Rewrite the data below with every "GUI agent" changed to "screen assistant" and everything else left the same.

— Start of Input records —

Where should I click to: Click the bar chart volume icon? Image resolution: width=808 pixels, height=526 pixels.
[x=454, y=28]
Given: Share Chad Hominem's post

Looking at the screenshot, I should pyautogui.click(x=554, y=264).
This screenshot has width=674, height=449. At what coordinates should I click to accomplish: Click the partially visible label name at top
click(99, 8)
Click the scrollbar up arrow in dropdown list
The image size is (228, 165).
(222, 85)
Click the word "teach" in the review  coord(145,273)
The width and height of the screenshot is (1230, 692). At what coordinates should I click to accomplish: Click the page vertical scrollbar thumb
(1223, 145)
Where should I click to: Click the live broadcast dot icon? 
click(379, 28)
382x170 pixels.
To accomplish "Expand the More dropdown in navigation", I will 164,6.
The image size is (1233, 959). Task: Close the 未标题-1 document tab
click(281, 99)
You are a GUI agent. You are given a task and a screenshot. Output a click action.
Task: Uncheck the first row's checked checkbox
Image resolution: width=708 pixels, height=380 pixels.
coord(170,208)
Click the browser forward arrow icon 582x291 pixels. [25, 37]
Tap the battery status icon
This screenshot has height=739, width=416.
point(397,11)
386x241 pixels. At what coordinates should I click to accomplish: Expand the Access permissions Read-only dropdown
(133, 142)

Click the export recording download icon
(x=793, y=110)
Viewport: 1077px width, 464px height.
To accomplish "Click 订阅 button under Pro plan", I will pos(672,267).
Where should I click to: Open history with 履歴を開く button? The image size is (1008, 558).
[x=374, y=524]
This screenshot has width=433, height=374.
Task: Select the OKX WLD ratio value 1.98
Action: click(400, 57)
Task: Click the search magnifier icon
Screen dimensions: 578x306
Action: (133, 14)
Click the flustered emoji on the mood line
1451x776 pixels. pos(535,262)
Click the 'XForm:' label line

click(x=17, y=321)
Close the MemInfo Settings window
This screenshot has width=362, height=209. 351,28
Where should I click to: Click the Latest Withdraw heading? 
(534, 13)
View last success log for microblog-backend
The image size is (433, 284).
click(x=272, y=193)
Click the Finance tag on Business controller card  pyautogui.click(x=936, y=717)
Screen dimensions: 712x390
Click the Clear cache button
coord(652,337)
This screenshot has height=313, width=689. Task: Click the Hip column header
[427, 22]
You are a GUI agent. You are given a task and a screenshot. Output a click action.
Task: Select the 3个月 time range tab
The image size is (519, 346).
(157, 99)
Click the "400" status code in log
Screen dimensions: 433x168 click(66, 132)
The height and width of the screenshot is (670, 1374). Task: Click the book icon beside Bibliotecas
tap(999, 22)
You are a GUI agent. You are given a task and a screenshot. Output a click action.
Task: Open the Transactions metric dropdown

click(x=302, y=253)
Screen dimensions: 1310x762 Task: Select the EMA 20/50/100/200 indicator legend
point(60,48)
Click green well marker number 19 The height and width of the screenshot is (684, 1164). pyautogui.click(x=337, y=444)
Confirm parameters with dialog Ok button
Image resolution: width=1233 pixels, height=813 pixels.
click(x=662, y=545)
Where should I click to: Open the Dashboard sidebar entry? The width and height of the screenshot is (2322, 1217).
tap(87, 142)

— End of Input records —

Finished answer
Where should I click to: Click the bar chart volume icon? Image resolution: width=808 pixels, height=526 pixels.
[x=454, y=28]
Given: Share Chad Hominem's post

Looking at the screenshot, I should pyautogui.click(x=554, y=264).
This screenshot has width=674, height=449. At what coordinates should I click to accomplish: Click the partially visible label name at top
click(99, 8)
Click the scrollbar up arrow in dropdown list
The image size is (228, 165).
(222, 85)
Click the word "teach" in the review  coord(145,273)
The width and height of the screenshot is (1230, 692). At what coordinates should I click to accomplish: Click the page vertical scrollbar thumb
(1223, 145)
Where should I click to: Click the live broadcast dot icon? 
click(379, 28)
382x170 pixels.
To accomplish "Expand the More dropdown in navigation", I will 164,6.
The image size is (1233, 959). Task: Close the 未标题-1 document tab
click(281, 99)
You are a screen assistant. You are given a task and a screenshot. Output a click action.
Task: Uncheck the first row's checked checkbox
Image resolution: width=708 pixels, height=380 pixels.
coord(170,208)
Click the browser forward arrow icon 582x291 pixels. [25, 37]
Tap the battery status icon
This screenshot has height=739, width=416.
point(397,11)
386x241 pixels. At what coordinates should I click to accomplish: Expand the Access permissions Read-only dropdown
(133, 142)

Click the export recording download icon
(x=793, y=110)
Viewport: 1077px width, 464px height.
To accomplish "Click 订阅 button under Pro plan", I will pos(672,267).
Where should I click to: Open history with 履歴を開く button? The image size is (1008, 558).
[x=374, y=524]
This screenshot has width=433, height=374.
Task: Select the OKX WLD ratio value 1.98
Action: click(400, 57)
Task: Click the search magnifier icon
Screen dimensions: 578x306
Action: (133, 14)
Click the flustered emoji on the mood line
1451x776 pixels. pos(535,262)
Click the 'XForm:' label line

click(x=17, y=321)
Close the MemInfo Settings window
This screenshot has width=362, height=209. 351,28
Where should I click to: Click the Latest Withdraw heading? 
(534, 13)
View last success log for microblog-backend
The image size is (433, 284).
click(x=272, y=193)
Click the Finance tag on Business controller card  pyautogui.click(x=936, y=717)
Screen dimensions: 712x390
Click the Clear cache button
coord(652,337)
This screenshot has height=313, width=689. Task: Click the Hip column header
[427, 22]
You are a screen assistant. You are given a task and a screenshot. Output a click action.
Task: Select the 3个月 time range tab
The image size is (519, 346).
(157, 99)
Click the "400" status code in log
Screen dimensions: 433x168 click(66, 132)
The height and width of the screenshot is (670, 1374). Task: Click the book icon beside Bibliotecas
tap(999, 22)
You are a screen assistant. You are given a task and a screenshot. Output a click action.
Task: Open the Transactions metric dropdown

click(x=302, y=253)
Screen dimensions: 1310x762 Task: Select the EMA 20/50/100/200 indicator legend
point(60,48)
Click green well marker number 19 The height and width of the screenshot is (684, 1164). pyautogui.click(x=337, y=444)
Confirm parameters with dialog Ok button
Image resolution: width=1233 pixels, height=813 pixels.
click(x=662, y=545)
Where should I click to: Open the Dashboard sidebar entry? The width and height of the screenshot is (2322, 1217).
tap(87, 142)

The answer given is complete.